-- Exercise material --
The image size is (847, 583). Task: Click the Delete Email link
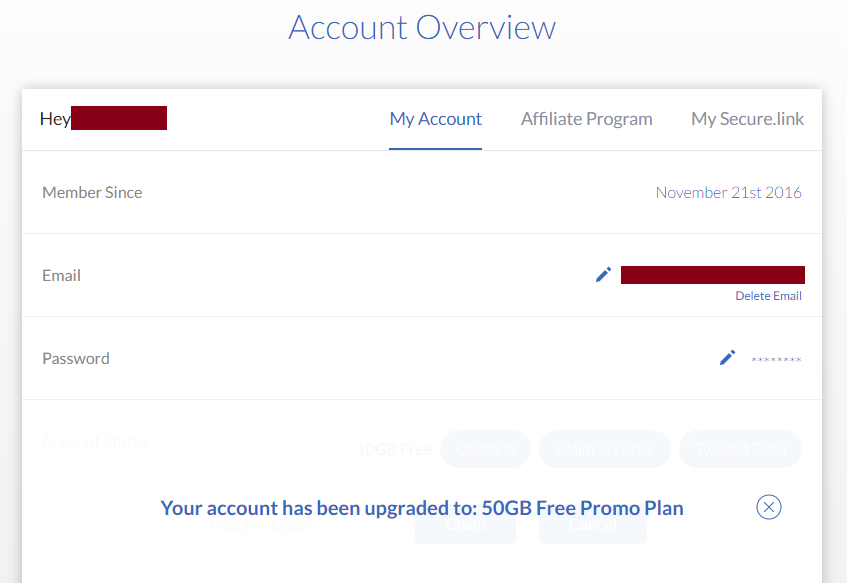tap(768, 296)
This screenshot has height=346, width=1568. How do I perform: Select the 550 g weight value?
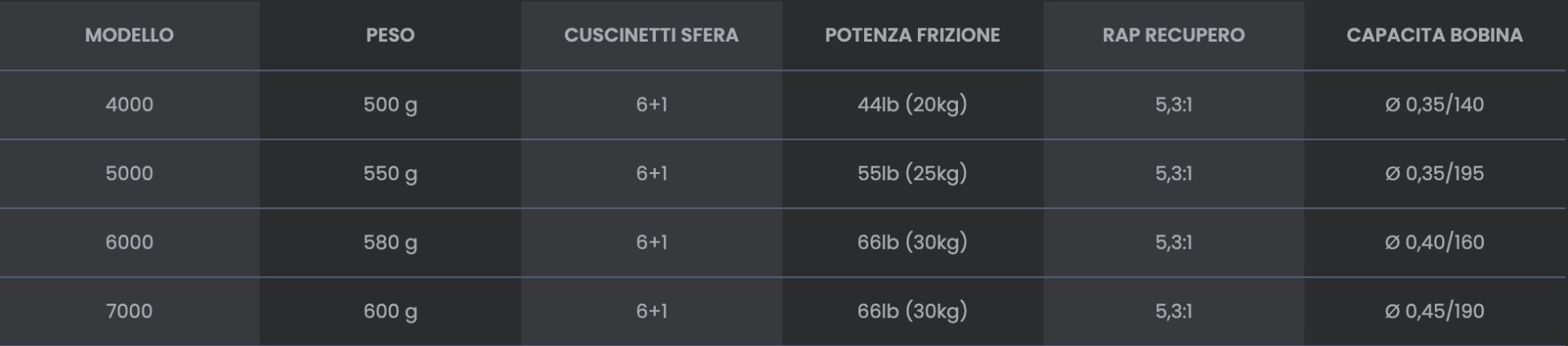click(390, 173)
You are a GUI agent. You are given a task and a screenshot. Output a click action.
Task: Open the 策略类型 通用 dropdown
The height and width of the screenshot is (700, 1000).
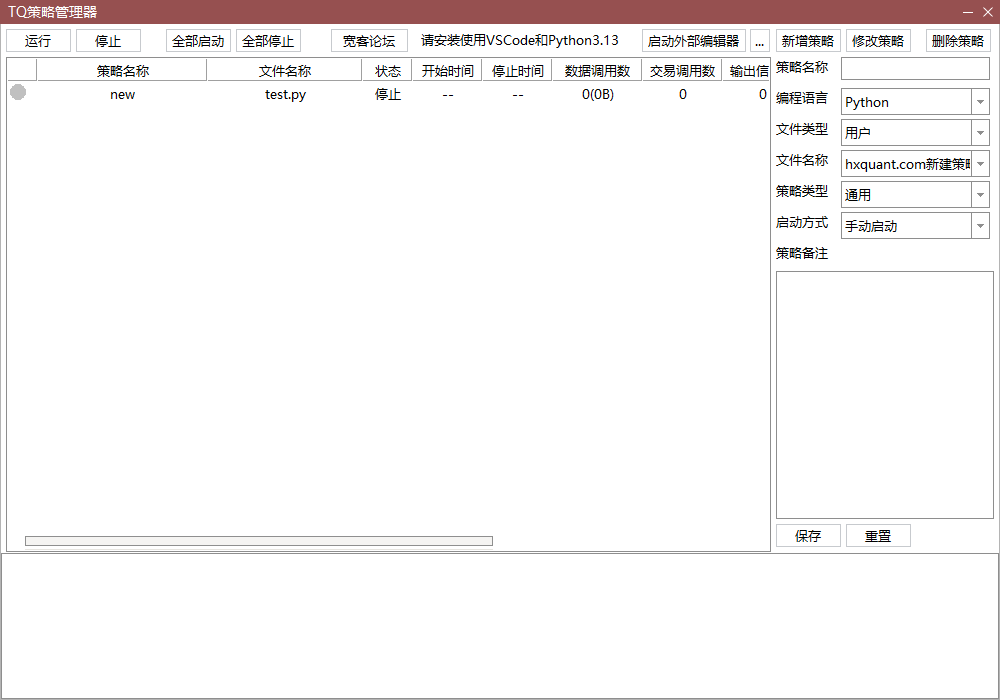980,195
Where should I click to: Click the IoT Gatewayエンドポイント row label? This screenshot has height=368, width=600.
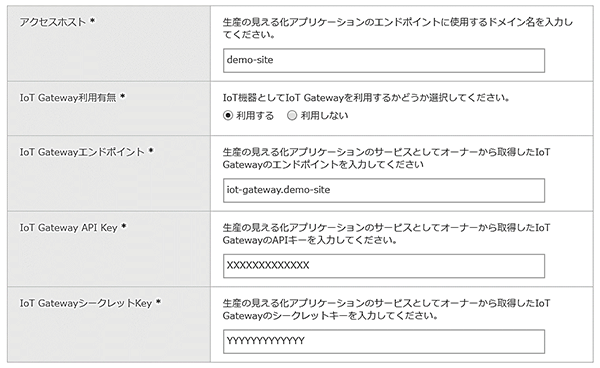point(82,152)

-- Work item --
For this exercise, output only the lines from the one bearing "You are a GUI" to the end of the material above, exactly as written, with pictures left out.

-- Expected answer --
You are a GUI agent. You are given a task and a screenshot. Output a click action.
Task: Open the 策略类型 通用 dropdown
The height and width of the screenshot is (700, 1000).
980,195
Where should I click to: Click the IoT Gatewayエンドポイント row label? This screenshot has height=368, width=600.
point(82,152)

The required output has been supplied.